# End matching



## CameronPotter (Feb 13, 2006)

Hi all,

I am far from an experienced turner and so my "tip" is possibly wrong and probably already thought of...  But I haven't seen anyone else do it or mention it.

When drilling the blank - I do it initially BEFORE cutting the blank in half.  I drill just enough to go further than halfway - more determined by the length of the bit than anything.

Then when I cut the blank in half, there is already a small hole in it that perfectly centres the bit and means that the two matching ends align perfectly.  This only works if your drills are super sharp and your drill press is perfectly aligned though as otherwise you might get excessive drift.  

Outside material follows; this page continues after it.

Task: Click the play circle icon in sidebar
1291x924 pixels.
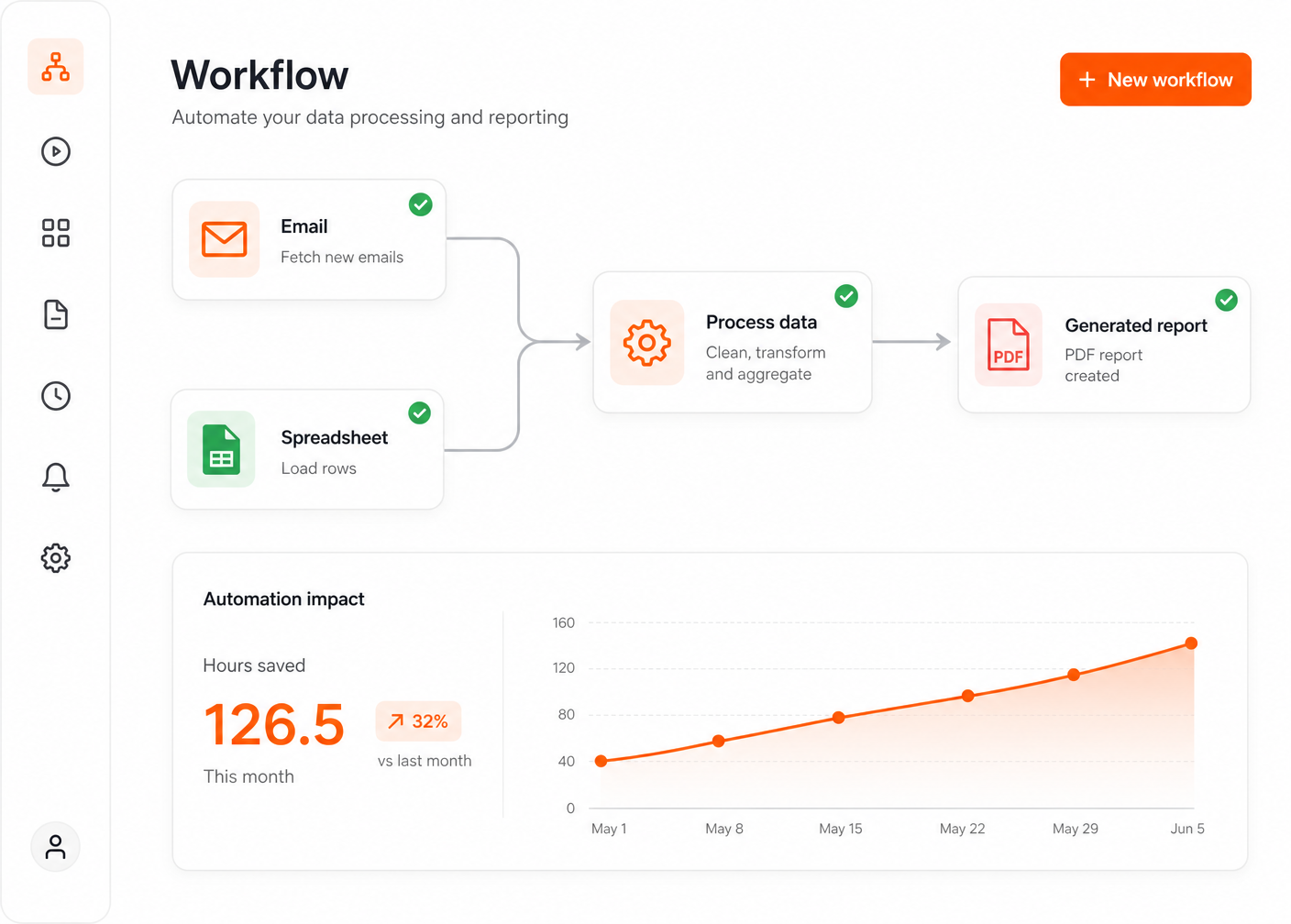Action: 56,151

However, if everything works properly, the result can only be perfect - or that is how I see it anyway.  Feel free to disagree if there is some fundamental point that I am missing!

However, it has worked so far for me.

Cam


----------



## JimGo (Feb 13, 2006)

That's a neat idea Cam.  I cut first, but mark the blanks at the joint.  That is, I draw arrows pointing at the line in the middle of the blank.  When I put them in my drill press, the first piece I drill has the arrow pointing up and facing me, but to the left (I use a self-centering vise from PSI, so alignment is pretty consistent).  When I drill the other half, I put it in the vise with the arrow pointing up, but I rotate the blank around its center by 180 degrees so the arrow is facing away from me and to the right.  I just don't move the vise (other than to take out or put in the blanks) between drillings.  This means that the drill bit is entering the blank at the common surface, and if the bit is off, it's off consistently on both halves.

Believe it or not, it sounds a lot more complicated than it actually is!

Also, I think I would have difficulty with yours.  I'm a bit absent-minded, and I can see me using the larger diameter cap bit first, and then drilling into the lower barrel and really messing things up!  However, I think your idea would work well for slimlines, cigars, and the other kits that use the same diameter upper and lower barrels.


----------



## CameronPotter (Feb 13, 2006)

Thanks Jim.  As I said, so far I have little experience and it is limited to slimline pens (ie same drill bit).

I was told that the way you do it could work and it did kind of... But I actually thought that it was only turned 90 degrees.

To exaggerate consider drilling a hole in the corner.

 ----
|    |
|x   |
 ----
Marked Side

Then if you cut the blank in half and flip it over with the marked side on the same side it will look like this.

 ----
|    |
|x   |
 ----
Marked Side (part one)

 ----
|    |
|   x|
 ----
Marked Side (part two)

Therefore, you must turn it 90 degrees clockwise to get it right.

Again, I may be mistaken here, but the geometry seems to make sense this way.

Finally, I simply find this easier as I don't need to worry about drill vise alignment.  This is nice as my drill is very powerful, but not all that accurate (in a repeatable sense) and my vise is about as cheap as you could get I think...  Also, as you say, when using different sized bits this might muck up a perfectly good blank.

The other problem with my method is that it is a slower way to do the drilling as you need to drill, then cut and then drill again.

Still, it works for me for now and some one else out there who has trouble with the more established methods might get a better alignment using this way?  []  My alignment before this was OK, but not great.

Now it has progressed to good (even if the rest of my pen turning isn't that good yet!!)[8)]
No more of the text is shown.